When dealing with the “problem” of aging in Chapter 17, we are again asked to consider the issue from a male perspective. Friedman poses a question about the possibility of extending life for hundreds of years or perhaps even attaining immortality. Friedman states [*1133] that “my own guess is that the problem of aging will be solved, although not necessarily in time to do me any good” (p.251). His “guess” is not supported with evidence. Instead, the endnotes include some science fiction references, a 1992 Consumer Report article on antioxidents, a NATIONAL REVIEW essay on cryonics, and some narrative footnotes on population growth and congressional terms. However, it is illuminating that the real problem with aging is associated with male access to women. As Friedman speculates,
While thinking about how to spend your second century, you might want to consider the social consequences of eliminating the markers of age. In a world where aging is entirely under our control, a young woman of 20 might be dating a young man 100 years older than she is – and he might or might not tell her. The same thing already happens online, where a flirtatious twelve-year-old girl may be almost anything, including a forty-year-old FBI agent. If you, a grandfather with a retirement pension and a century behind you, could go back to college as a freshman, would you? Part-time? Lots of cute girls. The women of your own generation are just as cute, thanks to the same advanced biotech that makes you eighteen again, but the real thing has its charms. Perhaps. (p.256).

I guess at one level I am happy women will be able to take advantage of anti-aging technology to become “cute” again and thus continue to be sexually available to the 100-year old men now loitering around college campuses, but if this is the extent to which our understanding of a future in which aging disappears can go, then kill me now.

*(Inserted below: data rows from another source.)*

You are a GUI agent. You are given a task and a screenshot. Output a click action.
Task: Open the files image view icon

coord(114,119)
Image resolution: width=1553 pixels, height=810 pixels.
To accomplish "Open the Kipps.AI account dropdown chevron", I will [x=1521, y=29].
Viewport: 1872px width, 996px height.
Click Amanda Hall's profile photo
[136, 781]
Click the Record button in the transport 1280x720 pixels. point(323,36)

The gendered implications of Friedman’s futures do not end with the continued dominance of the patriarchal family or powerful men retaining control over the senate (p.253), but we also learn in Chapter 20 that virtual reality can be used by “homely women” to “leave their faces behind” (p.284), and in these virtual utopias, “all women are beautiful and enough are willing. All men are handsome. Everyone lives in a mansion that he can redecorate at will, gold-plated if he so desires” (p.290). Ultimately, Friedman discounts this virtual reality scenario because, despite the fact it might appear as a paradise, much like masturbation (pp.290-291), it is not a substitute for the real thing. A virtual life is not a “real” life and thus he would not “touch the thing with a ten-foot pole” (p.291).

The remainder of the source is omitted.